To the same effect is the rule collected out of all the authorities in 17 Am. & Eng. Encyc. Law, page 1169.

It is said, however, that the same power of adjustment and disposition does not exist in the case of real estate as in that of personal property ; that the settlement between the administratrix and the surviving partner and its approval by the probate court could not operate as a conveyance of the interest of the deceased partner ; that to vest the title to such interest in another there must be a formal sale and conveyance under the order of the court. This depends upon the nature of partnership real estate. In conformity with the great weight of authority, we must hold such real estate to be of the same character as personal property owned by the partnership, so far as its disposition for partnership purposes is concerned.

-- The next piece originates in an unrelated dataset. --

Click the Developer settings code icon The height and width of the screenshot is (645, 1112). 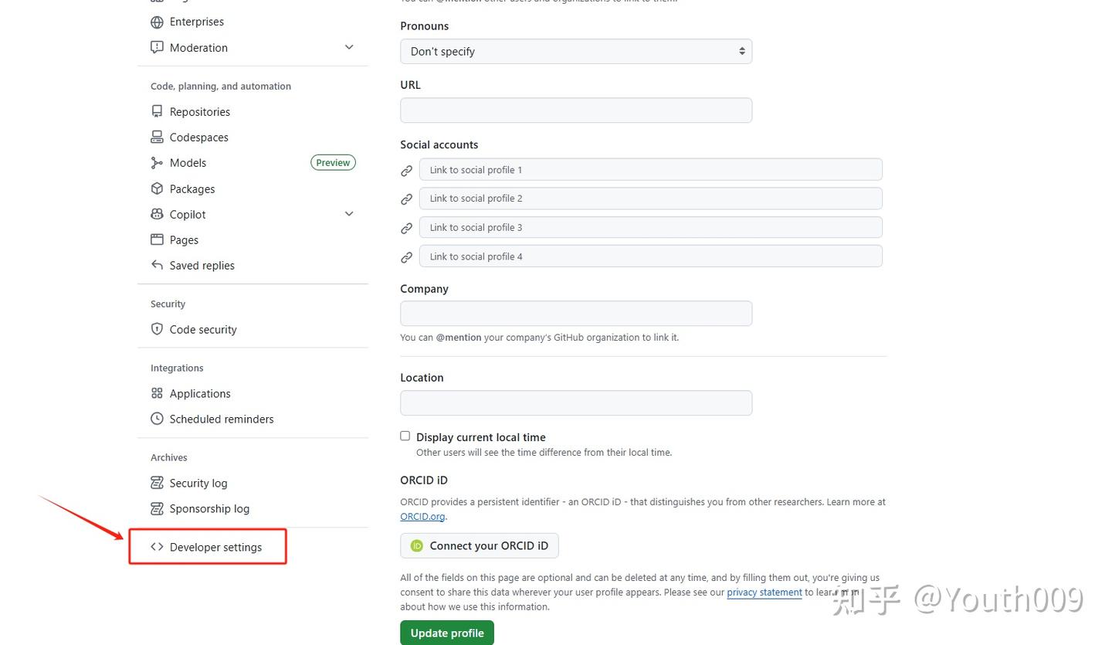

“It is now held with practical unanimity by the American courts that, if partnership capital be invested in land for the benefit of the company, all the incidents attach to it which belong to other stock, so far as consistent with the Statute of Frauds and the technical rules of conveyancing, and that it will be treated as personal estate until it has performed all its functions of the partnership and thereby ceased to be partnership property ; and until then it is not subject to either dower or inheritance.
*206‘ ‘ The partners have the power of disposition over it for the purpose of the dissolution of the partnership, the payment of its debts, and the distribution or division of the capital among themselves. For until that is done the property has not fulfilled its functions as personalty or ceased to be partnership property.” Woodward-Holmes Co. v. Nudd, 58 Minn. 239.

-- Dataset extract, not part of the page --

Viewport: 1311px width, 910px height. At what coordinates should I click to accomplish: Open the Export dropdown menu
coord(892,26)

So far as it has been heretofore necessary to indicate the view of this court upon the question, it has been to the effect that, in the adjustment of partnership affairs, real estate belonging to a partnership is to be treated the same as personal property. See Tenney v. Simpson (37 Kan. 363), and authorities there cited. An exhaustive review of Woodward-Holmes Co. v. Nudd, supra, will be found in the report of that case in 27 Lawyer’s Reports Annotated, 340, in which the decisions of this country and of England are collated. The doctrine of substantially all the cases is, that partnership realty as well as personalty is impressed in equity with a trust for the payment of partnership debts ; and, because of such fact, it is dis-incumbered of dower and other inheritable interests. Hence, it is said the partners may convey their realty for partnership purposes without the joinder of their wives ; that upon the death of one of the partners his interest in such realty vests in the survivor for the purposes of winding up the partnership and discharging its debts ; that he may convey the same for such purposes without the joinder of the heirs or legal representatives of the deceased. By some courts, however, it is held that only the equitable interest of the deceased partner passes by the conveyance of the survivor, but that an action will lie by the purchaser against the heirs to compel the conveyance of the legal title still remaining in them. It is not necessary, however, in this case, to do more than announce our adhesion to the general doctrine that the interest of a *207deceased partner in the partnership real estate is, for the purposes of liquidating the partnership business, to be treated the same as personal property.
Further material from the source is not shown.